■ Text:
* * * * *
Packages
Packages are essential to the work we do in R. Whether you are using R for the first time, or you’re a seasoned R expert, using packages makes up a great deal of your daily workload in R. It’s important to be familiar with the concept of a package, how we go about using them, and what to do when they don’t work how we want them to.
What are Packages?
R packages are collections of related functions, code, and data, which can be downloaded and used by any R user, as a way of avoiding having to write all the code to do a task manually ourselves. In fact, if you’ve opened R and read in some data, it’s likely you’ve already used a package! There are a set of packages that are standard (base
) and ship with R when you install it on your computer. These packages are always automatically loaded and available for your use, so when you use a function that exists natively in R, such as the mean()
function, that actually exists in a package that R loaded for you already.
All official packages are submitted and verified through CRAN (Comprehensive R Archive Network). Packages typically are sets of functions that perform related tasks (e.g. data management). For example, if in an R script or .Rmd
file, we begin to type the function subset()
* * * * *
■ Aim: Quote the R packages passage between "What are Packages?" and "for you already.", inclusive.
* * * * *
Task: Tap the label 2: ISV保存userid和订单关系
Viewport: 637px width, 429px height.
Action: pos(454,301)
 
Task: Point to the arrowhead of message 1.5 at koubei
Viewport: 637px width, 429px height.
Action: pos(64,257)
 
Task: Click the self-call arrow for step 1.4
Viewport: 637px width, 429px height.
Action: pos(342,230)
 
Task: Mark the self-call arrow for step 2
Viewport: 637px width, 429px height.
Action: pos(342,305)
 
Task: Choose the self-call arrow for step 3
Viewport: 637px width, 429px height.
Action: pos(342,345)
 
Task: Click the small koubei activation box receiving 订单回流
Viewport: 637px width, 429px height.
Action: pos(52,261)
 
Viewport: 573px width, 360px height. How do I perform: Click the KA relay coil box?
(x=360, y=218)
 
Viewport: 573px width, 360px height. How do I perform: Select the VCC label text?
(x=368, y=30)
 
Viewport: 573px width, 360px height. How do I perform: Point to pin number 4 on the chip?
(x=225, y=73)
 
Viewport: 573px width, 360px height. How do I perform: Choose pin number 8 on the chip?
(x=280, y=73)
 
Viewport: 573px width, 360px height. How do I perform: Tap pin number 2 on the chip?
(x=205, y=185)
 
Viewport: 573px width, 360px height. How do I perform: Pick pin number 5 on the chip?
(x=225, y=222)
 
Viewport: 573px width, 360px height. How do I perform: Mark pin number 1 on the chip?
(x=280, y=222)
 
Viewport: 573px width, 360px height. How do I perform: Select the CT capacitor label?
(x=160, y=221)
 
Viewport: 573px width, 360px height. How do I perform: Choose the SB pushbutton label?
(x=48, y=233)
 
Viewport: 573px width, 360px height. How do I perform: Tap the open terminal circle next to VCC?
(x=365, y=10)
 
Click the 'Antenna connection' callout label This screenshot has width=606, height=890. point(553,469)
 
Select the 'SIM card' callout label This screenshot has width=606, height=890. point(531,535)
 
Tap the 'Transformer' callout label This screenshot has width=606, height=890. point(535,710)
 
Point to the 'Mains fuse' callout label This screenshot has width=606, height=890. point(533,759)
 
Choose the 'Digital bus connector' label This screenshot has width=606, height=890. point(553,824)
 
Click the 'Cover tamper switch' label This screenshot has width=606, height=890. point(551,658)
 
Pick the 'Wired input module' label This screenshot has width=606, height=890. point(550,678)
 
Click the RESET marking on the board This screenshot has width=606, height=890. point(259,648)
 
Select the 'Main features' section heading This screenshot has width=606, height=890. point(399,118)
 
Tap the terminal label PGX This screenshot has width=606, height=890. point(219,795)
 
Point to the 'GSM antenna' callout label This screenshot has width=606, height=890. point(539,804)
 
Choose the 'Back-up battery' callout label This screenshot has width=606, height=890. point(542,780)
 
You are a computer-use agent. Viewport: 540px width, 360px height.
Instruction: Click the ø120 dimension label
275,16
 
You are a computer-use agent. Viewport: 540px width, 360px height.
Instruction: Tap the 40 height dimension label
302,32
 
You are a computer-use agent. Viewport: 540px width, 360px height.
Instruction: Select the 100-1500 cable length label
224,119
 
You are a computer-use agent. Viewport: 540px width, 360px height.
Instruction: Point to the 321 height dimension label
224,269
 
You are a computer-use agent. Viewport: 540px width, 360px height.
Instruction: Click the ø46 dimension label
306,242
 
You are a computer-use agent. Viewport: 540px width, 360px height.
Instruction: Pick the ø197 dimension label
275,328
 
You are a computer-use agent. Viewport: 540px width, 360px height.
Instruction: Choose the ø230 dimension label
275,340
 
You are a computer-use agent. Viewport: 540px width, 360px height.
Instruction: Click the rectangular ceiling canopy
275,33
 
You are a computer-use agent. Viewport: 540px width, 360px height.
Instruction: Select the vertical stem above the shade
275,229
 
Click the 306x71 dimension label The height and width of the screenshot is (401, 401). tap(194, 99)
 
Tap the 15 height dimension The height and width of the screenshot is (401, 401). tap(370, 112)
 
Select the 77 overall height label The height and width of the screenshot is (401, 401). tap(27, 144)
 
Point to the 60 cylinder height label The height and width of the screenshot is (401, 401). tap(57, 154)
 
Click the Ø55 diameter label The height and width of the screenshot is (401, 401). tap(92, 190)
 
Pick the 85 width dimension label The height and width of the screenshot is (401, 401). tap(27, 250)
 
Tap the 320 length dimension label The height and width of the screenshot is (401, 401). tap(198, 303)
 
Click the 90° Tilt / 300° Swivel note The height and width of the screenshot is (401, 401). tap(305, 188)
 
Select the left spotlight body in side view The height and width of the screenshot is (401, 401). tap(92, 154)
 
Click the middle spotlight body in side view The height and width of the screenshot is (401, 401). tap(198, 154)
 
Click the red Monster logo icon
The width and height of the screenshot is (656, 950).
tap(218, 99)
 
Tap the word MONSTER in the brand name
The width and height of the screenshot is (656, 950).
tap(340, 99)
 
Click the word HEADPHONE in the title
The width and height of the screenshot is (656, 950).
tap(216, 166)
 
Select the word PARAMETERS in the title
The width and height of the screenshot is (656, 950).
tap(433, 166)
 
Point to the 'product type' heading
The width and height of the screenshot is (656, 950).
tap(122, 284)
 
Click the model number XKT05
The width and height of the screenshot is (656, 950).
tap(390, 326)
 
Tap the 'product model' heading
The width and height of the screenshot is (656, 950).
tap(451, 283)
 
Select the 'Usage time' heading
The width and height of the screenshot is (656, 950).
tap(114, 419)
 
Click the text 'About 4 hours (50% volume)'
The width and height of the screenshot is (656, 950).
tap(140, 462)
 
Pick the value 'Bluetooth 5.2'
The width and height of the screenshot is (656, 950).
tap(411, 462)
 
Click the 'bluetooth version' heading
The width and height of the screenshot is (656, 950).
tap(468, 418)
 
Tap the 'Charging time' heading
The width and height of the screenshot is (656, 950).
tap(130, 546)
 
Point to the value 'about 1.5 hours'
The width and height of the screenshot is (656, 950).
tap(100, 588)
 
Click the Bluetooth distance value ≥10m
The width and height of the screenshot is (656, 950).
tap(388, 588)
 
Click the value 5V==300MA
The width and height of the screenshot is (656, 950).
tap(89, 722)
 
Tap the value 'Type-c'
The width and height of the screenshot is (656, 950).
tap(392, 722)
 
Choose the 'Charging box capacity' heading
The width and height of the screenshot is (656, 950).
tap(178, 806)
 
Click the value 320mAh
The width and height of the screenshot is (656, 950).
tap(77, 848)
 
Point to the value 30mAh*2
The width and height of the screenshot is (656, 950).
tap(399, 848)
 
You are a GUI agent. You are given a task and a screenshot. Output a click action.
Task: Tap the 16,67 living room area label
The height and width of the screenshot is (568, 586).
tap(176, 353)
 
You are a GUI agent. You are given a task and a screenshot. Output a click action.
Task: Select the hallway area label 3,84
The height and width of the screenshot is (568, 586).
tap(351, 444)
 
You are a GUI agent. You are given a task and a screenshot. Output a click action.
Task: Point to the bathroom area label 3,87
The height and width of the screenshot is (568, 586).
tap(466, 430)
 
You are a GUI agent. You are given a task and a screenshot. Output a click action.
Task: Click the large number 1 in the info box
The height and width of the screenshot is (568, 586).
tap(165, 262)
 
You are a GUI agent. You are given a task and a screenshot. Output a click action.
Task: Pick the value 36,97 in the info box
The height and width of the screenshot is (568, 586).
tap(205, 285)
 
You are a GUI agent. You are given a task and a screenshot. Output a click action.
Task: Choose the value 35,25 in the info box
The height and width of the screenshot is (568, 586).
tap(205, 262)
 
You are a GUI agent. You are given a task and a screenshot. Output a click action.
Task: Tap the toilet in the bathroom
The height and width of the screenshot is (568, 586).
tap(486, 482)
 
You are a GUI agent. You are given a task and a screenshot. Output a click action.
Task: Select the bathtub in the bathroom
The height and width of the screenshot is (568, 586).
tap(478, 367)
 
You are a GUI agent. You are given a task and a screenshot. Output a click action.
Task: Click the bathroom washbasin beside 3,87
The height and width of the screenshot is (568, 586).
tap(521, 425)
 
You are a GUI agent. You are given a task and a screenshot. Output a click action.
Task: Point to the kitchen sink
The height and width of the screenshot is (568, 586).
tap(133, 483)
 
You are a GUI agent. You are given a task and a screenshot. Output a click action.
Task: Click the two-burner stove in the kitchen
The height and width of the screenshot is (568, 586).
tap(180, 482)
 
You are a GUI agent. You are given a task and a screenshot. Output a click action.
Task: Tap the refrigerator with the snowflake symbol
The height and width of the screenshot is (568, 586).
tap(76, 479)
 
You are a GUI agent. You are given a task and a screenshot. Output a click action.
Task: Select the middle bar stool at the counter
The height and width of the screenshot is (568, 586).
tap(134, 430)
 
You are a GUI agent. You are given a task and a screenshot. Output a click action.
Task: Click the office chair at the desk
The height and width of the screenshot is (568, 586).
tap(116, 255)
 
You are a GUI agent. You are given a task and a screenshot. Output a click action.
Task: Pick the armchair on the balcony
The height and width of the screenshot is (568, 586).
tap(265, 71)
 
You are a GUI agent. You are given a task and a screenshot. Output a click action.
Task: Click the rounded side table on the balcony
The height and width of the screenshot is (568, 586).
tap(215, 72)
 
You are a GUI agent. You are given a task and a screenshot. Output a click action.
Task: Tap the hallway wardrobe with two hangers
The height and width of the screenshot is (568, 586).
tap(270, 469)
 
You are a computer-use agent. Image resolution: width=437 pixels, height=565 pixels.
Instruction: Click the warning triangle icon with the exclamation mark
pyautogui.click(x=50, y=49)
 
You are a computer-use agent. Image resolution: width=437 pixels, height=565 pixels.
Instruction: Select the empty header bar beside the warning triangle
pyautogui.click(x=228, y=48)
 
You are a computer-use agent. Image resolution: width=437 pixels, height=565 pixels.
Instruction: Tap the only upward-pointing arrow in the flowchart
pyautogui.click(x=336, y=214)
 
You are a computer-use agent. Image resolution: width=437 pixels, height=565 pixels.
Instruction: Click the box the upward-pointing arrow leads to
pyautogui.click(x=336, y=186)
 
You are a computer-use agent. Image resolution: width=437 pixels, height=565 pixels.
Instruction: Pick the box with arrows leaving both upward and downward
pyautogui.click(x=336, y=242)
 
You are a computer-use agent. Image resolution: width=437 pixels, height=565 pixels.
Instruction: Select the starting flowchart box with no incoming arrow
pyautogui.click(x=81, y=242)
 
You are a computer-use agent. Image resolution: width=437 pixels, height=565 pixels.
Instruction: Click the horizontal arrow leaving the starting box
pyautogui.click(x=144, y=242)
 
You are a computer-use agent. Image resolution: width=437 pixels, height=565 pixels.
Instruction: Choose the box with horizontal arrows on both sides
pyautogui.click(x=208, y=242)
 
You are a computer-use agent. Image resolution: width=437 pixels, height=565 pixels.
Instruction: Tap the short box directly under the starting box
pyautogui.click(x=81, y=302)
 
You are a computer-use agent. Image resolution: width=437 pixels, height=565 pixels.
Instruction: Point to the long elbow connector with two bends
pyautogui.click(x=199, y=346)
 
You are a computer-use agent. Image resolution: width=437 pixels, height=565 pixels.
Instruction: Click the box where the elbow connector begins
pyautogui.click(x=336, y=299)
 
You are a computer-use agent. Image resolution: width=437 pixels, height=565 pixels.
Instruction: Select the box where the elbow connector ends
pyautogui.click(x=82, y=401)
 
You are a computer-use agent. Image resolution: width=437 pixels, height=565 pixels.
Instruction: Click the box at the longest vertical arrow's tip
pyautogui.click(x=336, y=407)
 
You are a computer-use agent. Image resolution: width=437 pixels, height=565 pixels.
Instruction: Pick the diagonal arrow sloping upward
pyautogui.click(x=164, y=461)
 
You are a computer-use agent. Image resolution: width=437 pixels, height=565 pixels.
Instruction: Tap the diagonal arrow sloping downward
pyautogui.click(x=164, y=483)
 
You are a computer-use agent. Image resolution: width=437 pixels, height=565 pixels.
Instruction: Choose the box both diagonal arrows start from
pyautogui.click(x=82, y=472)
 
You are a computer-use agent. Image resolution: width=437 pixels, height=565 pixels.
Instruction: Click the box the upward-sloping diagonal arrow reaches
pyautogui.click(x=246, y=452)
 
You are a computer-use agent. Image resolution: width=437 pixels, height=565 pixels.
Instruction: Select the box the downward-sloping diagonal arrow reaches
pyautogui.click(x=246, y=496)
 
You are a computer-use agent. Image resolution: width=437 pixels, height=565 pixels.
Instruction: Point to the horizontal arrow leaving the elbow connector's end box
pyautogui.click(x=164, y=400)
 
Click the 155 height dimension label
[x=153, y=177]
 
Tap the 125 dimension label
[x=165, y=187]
* * * * *
■ Written solution:
What are Packages?
R packages are collections of related functions, code, and data, which can be downloaded and used by any R user, as a way of avoiding having to write all the code to do a task manually ourselves. In fact, if you’ve opened R and read in some data, it’s likely you’ve already used a package! There are a set of packages that are standard (base
) and ship with R when you install it on your computer. These packages are always automatically loaded and available for your use, so when you use a function that exists natively in R, such as the mean()
function, that actually exists in a package that R loaded for you already.